Ada Apa Dengan Doa (AADD)?

Ada Apa Dengan Doa (AADD)?

Oleh: Abdul Choliq, S.T., M.T.*

 

Perjalanan hidup manusia selalu diliputi berbagai persoalan sebagai bagian dari takdir Allah yang harus dijalani. Ada empat persoalan dalam kehidupan, yaitu nikmat, cobaan, musibah dan berbuat kesalahan. Semuanya perlu disikapi dengan benar dengan usaha lahir maupun usaha batin. Dalam Alquran banyak kisah para nabi dan orang sholih yang dapat diteladani dalam menyikapi takdir Allah. Sebagai contoh, Nabi Sulaiman, AS seorang nabi sekaligus raja di zamannya. Beliau diberi kemampuan memahami pembicaraan hewan-hewan, serta menguasaia kerajaan jin dan manusia saat itu. Beliau begitu mensyukuri anugerah itu dengan mengungkapkannya dalam bentuk doa. (lihat QS. Annaml; 15 dan 19) Nabi Ayub, AS juga memanjatkan doa setelah sekian lama memperoleh cobaan dan musibah, mulai dari habisnya kekayaan, hilangnya keluarga, serta pada puncaknya sakit kudis selama 18 tahun.
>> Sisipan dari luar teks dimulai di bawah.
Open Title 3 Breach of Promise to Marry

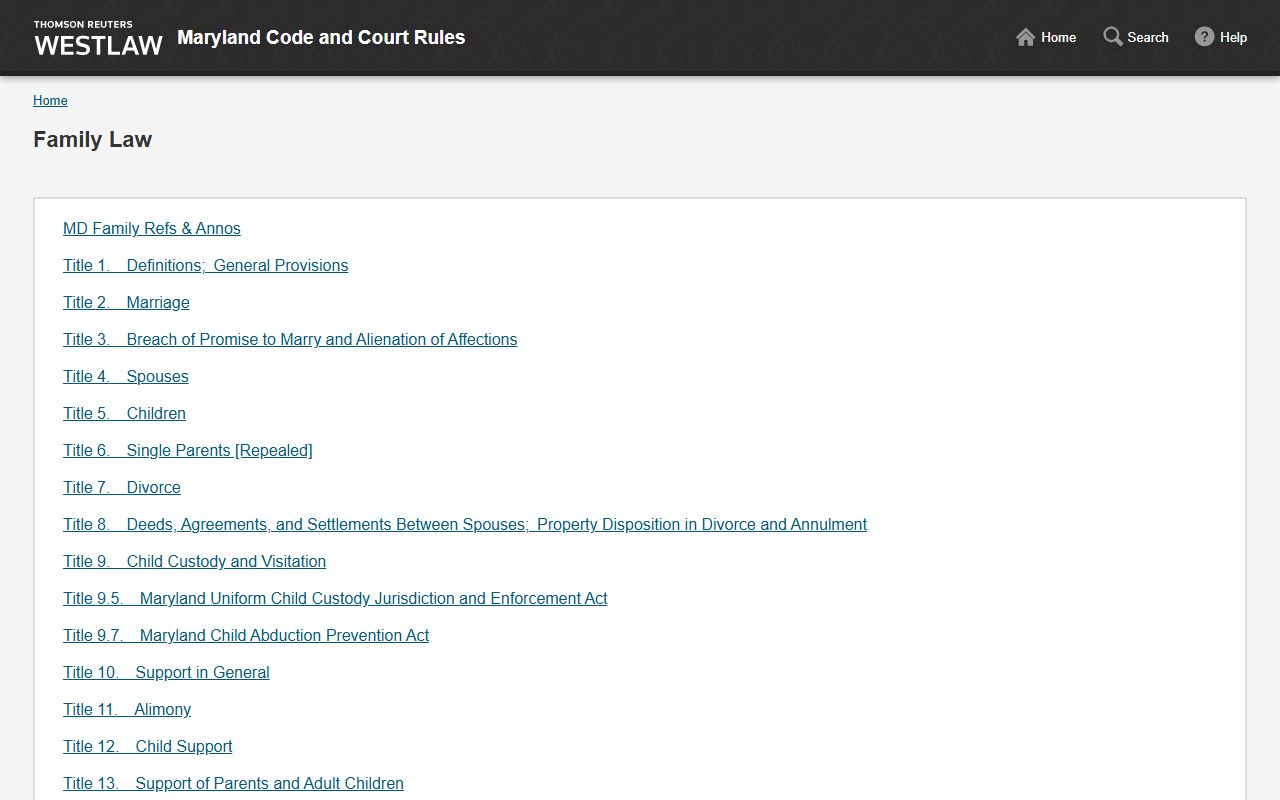[290, 340]
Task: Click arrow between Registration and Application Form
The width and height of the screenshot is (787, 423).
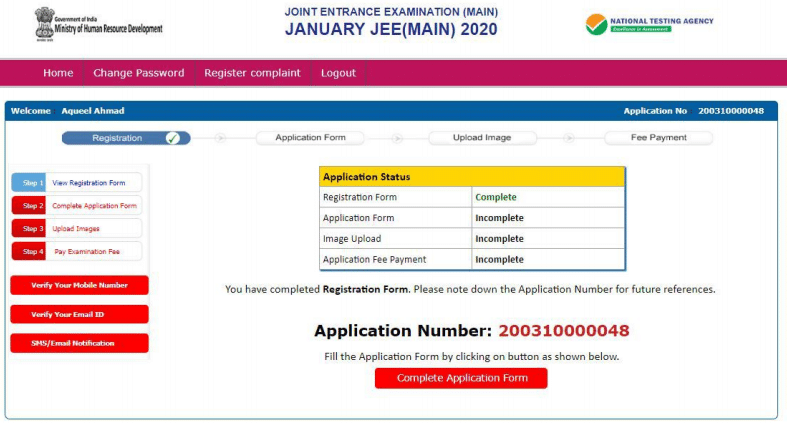Action: [x=221, y=138]
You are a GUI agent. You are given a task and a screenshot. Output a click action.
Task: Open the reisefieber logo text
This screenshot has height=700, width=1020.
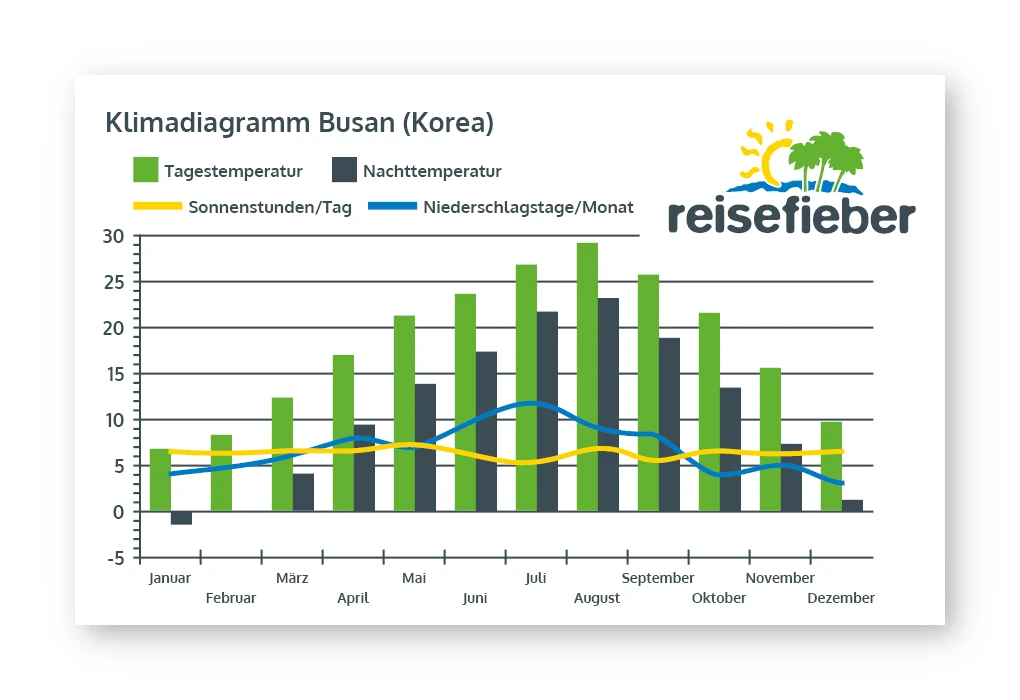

Dalam kondisi itu beliau berdoa memohon pertolongan kepada Allah. Akhirnya Allah menyembuhkan sakit beliau dan mengembalikan kekayaan serta keluarganya. (lihat QS. Shad; 41-43). Nabi Zakaria, AS dicoba Allah dengan tidak memiliki anak hingga usianya senja, namun dengan kekuatan doa akhirnya beliau dikaruniai seorang anak laki-laki yang sholih dan menjadi nabi, beliau adalah Nabi Yahya, AS. (lihat QS. Maryam; 1-15) Sebagian riwayat menceritakan bahwa Nabi Zakaria dikaruniai anak ketika usia beliau 120 tahun, sedangkan istrinya berusia 98 tahun. Mengherankan, tapi itulah kekuasaan Allah. Kalau hal itu terjadi pada zaman modern seperti ini, pasti akan cepat viral dan menjadi trending topic di jagad maya. Nabi Adam, AS diturunkan ke bumi karena kesalahannya, beliau begitu bersedih karena merasa telah melakukan kesalahan besar kepada Allah hingga menyebabkan beliau harus keluar dari surga. Dalam kondisi seperti itu beliau mendapat pengajaran kalimat-kalimat taubat dari Allah, dan dengan kalimat-kalimat pertaubatan yang beliau baca maka Allah memberikan pengampunan. (lihat QS. Albaqarah;37)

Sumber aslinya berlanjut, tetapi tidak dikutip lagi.